▶ [Activity]
Write the next part of the passage on oral infection by T. cruzi, picking up after its last sentence.

Currently, oral infection by T. cruzi affects 21 Latin American countries considered endemic regions, which can cause death in 8 to 35% of infected individuals during the acute [20]. In Brazil, this form of transmission is responsible for 75.34% of acute cases of the disease [6], occurring when infected triatomines are mashed with juices for the preparation of drinks [21], as well as by ingesting meat and even blood from reservoir animals in regions or countries where this custom is believed to be medicinal treatment [12].
The effectiveness of oral infection is directly related to some factors, among them the glycoconjugate 35/50k Da, present on the surface of the parasite, which protects it against the action of the protease present in the gastric juice, facilitating its internalization in the gastric epithelium [22]. In addition, the cell adhesion molecule gp82, also present in the membrane of the trypomastigotes form of T. cruzi, assists in the binding of the parasite to the gastric mucin of the host stomach, allowing it to overcome this barrier to gain access to epithelial cells [23].

▶ [Entries shown]
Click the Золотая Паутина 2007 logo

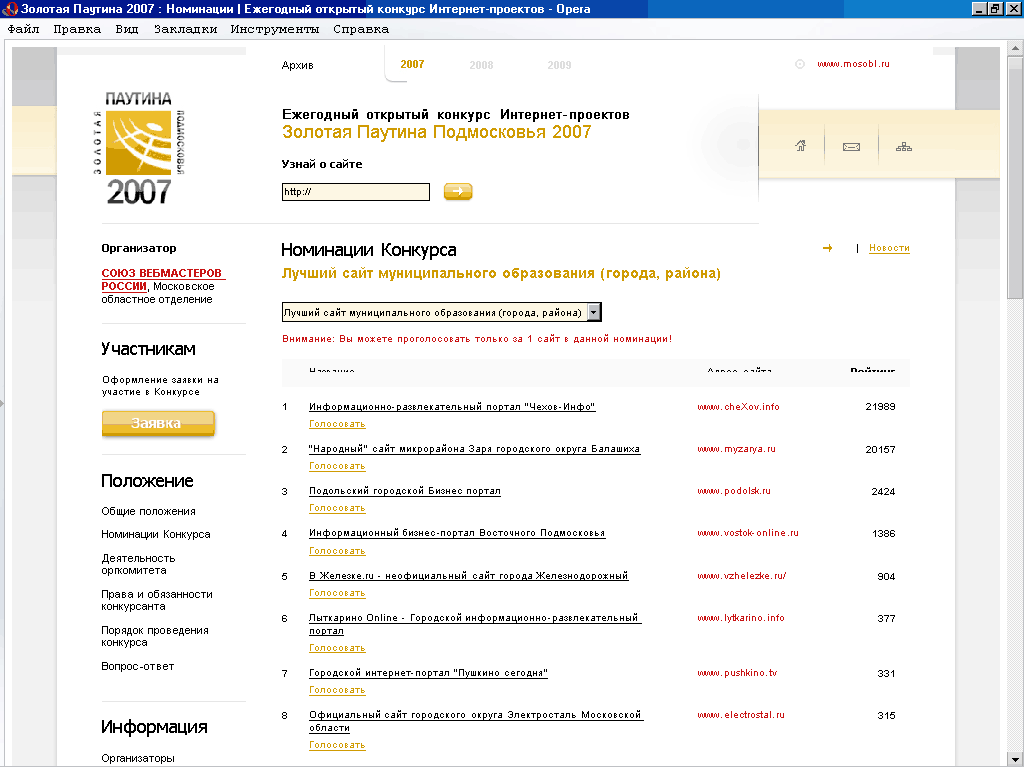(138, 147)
==
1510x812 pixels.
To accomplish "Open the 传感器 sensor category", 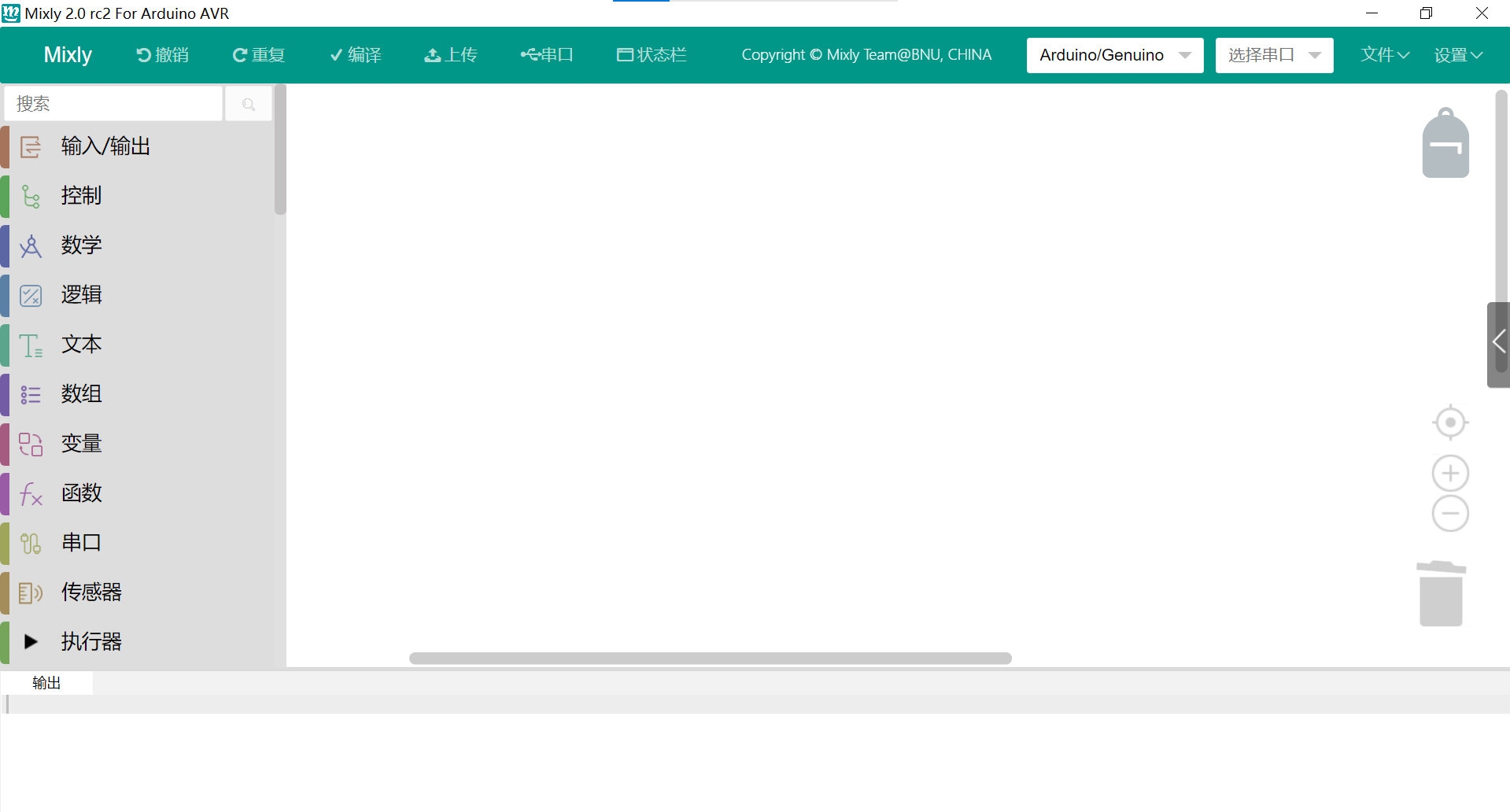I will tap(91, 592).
---
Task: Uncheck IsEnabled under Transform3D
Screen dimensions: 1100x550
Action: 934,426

▶ [Answer to the problem]
In this context, the results showed that the parasites internalization occurred in the margo plicatus region, a transition site between the non-glandular and glandular epithelium of the mice's stomach, agreeing with several studies that showed the stomach as the probable entry pathway of the parasite [14, 24, 25]. It was also found the presence of a greater number of animals with the inflammatory process and amastigotes nests in the anterior portion, although without significant difference compared to the posterior portion, corroborating studies by Dominguez [26].
It was observed that the first signs related to the penetration of metacyclic trypomastigotes in the gastric mucosa occurred after two days of infection, with the presence of an inflammatory infiltrate consisting of polymorphonuclear and eosinophils. The finding of amastigotes and mast cell nests on the fourth-day post-infection is ratified by several authors [27, 14, 25, 27], keeping these characteristics until the end of the experiment.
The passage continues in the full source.